ТЕКСТ СТРАНИЦЫ:
···
Со дня приезда в Рим прошло едва ли больше двух месяцев, но Давиду казалось, что он здесь давно: работа сразу захватила его, властно подчинила себе все помыслы.

После обновления, принесенного путешествием, новых радостных впечатлений и надежд на полную независимость, Давид снова оказался в такой же обстановке, какая царила в Парижской академии. Те же занятия в урочные часы, запыленные гипсы, те же задания по композиции. Здесь он встретил своего соперника и недруга чванного аристократа Сюве, попавшего в Рим на несколько лет раньше Давида, и эта встреча, естественно, не принесла радости. Но и с другими товарищами по академии Давиду не было легче, их шумная беззаботность раздражала и утомляла его. Внезапно он ощутил себя гораздо старше своих сверстников.

Давид хотел полной сосредоточенности, отрешенности от повседневной суеты. Понимая, что стоит на пороге больших и важных свершений, Давид хотел каждый час посвятить работе и мыслям о ней. Товарищи удивлялись: Луи Давид превращался в угрюмого мизантропа, проявлял странное упорство в спорах, бывал резок до грубости, его увлечение искусством походило на болезнь. Вьену пришлось сделать внушение своенравному ученику; профессор грозно заявил, что «будет принужден лишить м-сье Давида пенсии, если м-сье решительным образом не изменит к лучшему свое поведение». Вьен, однако, хорошо понимал, что происходит с его любимцем: издерганный парижскими неудачами, Давид смертельно боится новых разочарований, боится всего, что может отвлечь от дела, поколебать убежденность в правильности выбранного пути. И Вьен, делая вид, что недоволен юношей, устроил ему отдельную мастерскую, где можно было спокойно работать в одиночестве.

Давид вел отшельническую жизнь. С утра рисовал в какой-нибудь галерее или копировал с «Тайной вечери» Валантена, потом шел в палаццо Капраника, где располагалась Французская академия, и снова работал. К вечеру возвращался домой. Он нашел комнату в отдаленном квартале, где мог не опасаться праздной болтовни докучливых гостей. Там коротал он вечера в обществе своей скрипки и, разучивая очередное упражнение из «Арте дель виолино»[5] Локателли, отдыхал от дневных трудов.

Еще до Рима он понял: нельзя легко и быстро разобраться в искусстве прошлого, найти единственно достойный пример. Он приходил в одну и ту же галерею по десять, двадцать раз, часами простаивал перед картинами и статуями, мысленно препарируя увлекший его шедевр. При содействии Вьена получил доступ во многие галереи, обычно закрытые для посетителей.
···
ВАШИ ЗАДАНИЯ:
(A) Перечислите всех людей, которые названы по имени или фамилии в отрывке о Давиде в Риме.
(B) Перепишите из отрывка о Давиде в Риме весь фрагмент от слов «Еще до Рима» и до слов «закрытые для посетителей.» включительно.
(C) Напишите продолжение отрывка о жизни Давида в Риме, начав сразу после его последнего предложения.
···
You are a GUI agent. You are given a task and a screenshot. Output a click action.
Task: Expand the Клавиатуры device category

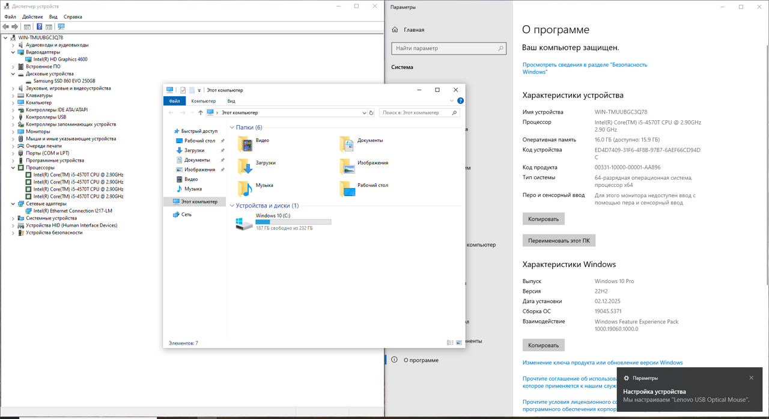[13, 96]
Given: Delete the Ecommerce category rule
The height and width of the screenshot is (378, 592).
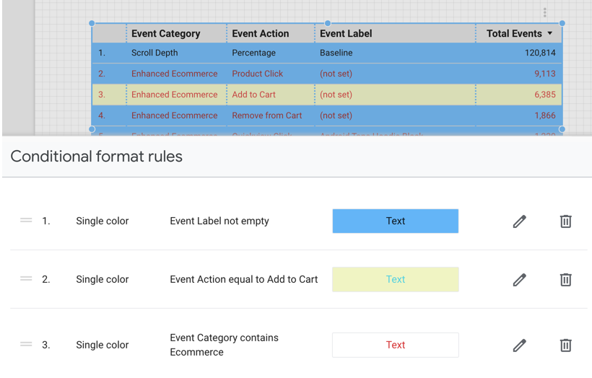Looking at the screenshot, I should coord(565,346).
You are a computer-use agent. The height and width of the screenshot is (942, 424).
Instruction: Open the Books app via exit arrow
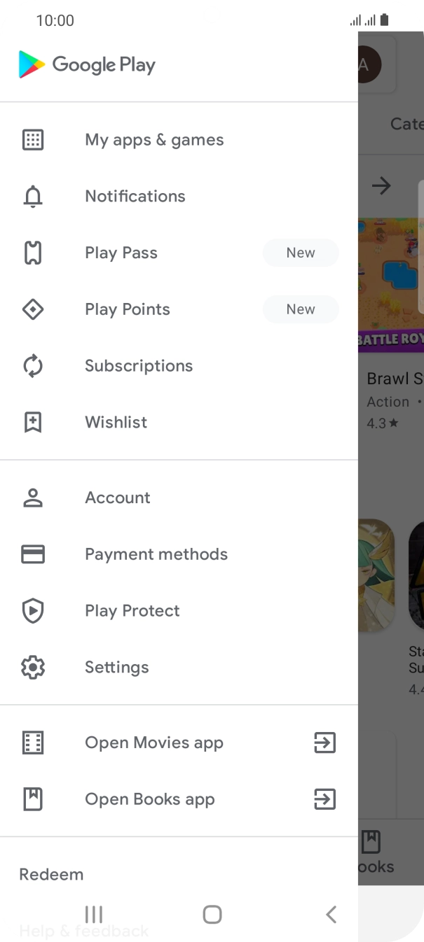(324, 799)
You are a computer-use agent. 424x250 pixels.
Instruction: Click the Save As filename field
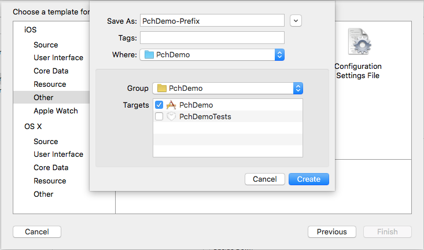(x=212, y=21)
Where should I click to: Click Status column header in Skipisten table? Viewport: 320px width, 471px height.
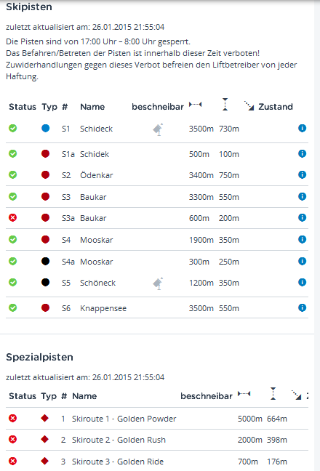pos(23,107)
···
ОТВЕТЫ:
(A) Давид (Луи Давид), Сюве, Вьен, Валантен, Локателли

(B)
Еще до Рима он понял: нельзя легко и быстро разобраться в искусстве прошлого, найти единственно достойный пример. Он приходил в одну и ту же галерею по десять, двадцать раз, часами простаивал перед картинами и статуями, мысленно препарируя увлекший его шедевр. При содействии Вьена получил доступ во многие галереи, обычно закрытые для посетителей.

(C)
Его начинал завораживать Рафаэль. Вскоре после приезда Вьен позвал его вместе с другими учениками «впервые смотреть Рафаэля». Миновав несколько зал, Вьен провел своих спутников в Станцу делья Синьятура — комнату, окна которой выходили в Бельведерский дворик. Давид сразу же увидел «Афинскую школу», хорошо знакомую по гравюрам. Фреска оказалась небольшой, заметно поблекшей, она не поразила привыкшего уже удивляться Давида, однако он понял: перед его глазами нечто исключительное. Это было сродни впечатлению, которое рождает у человека несколько страниц, случайно прочитанных из середины мудрой и прекрасной книги. После сильных эффектов Корреджо или Гвидо трудно было осознать благородную и простую гармонию Рафаэля, однако с того дня Давид постоянно возвращался к полотнам и фрескам великого мастера. Все же для копирования он выбрал Валантена — достоинства этого отличного живописца были ему ясны и понятны. Давид всего полнее и непосредственнее воспринимал искусство с контрастной светотенью, драматическое и выразительное. Рафаэля он постигал умом и интуицией, настоящее понимание было впереди. Но, как ни мучали Давида сомнения, неуверенность, отчуждение товарищей, он не стал менее восприимчив к радости бытия. Жизнь была полна до краев, ни один день не проходил впустую, каждый час приносил ни с чем не сравнимую радость познания.

Солнце стояло высоко. Пора уходить, он уже опаздывает на занятия по перспективе. С сожалением Давид оторвался от рисунка. Утро кончилось.

По широким выщербленным ступеням он спустился в сад, пустынный и тихий в это время года. Была зима, напоминавшая прохладную и ясную парижскую осень. Деревья парка Боргезе стояли почти обнаженными, можно было различить пожелтевшие статуи в дальних аллеях. Мимо мраморных фонтанов, искусственных руин Давид вышел к большой дубовой аллее, ведущей к воротам. С сожалением подумал, что опять придется брать экипаж — нет никакой надежды за оставшиеся двадцать минут дойти пешком до палаццо Капраника.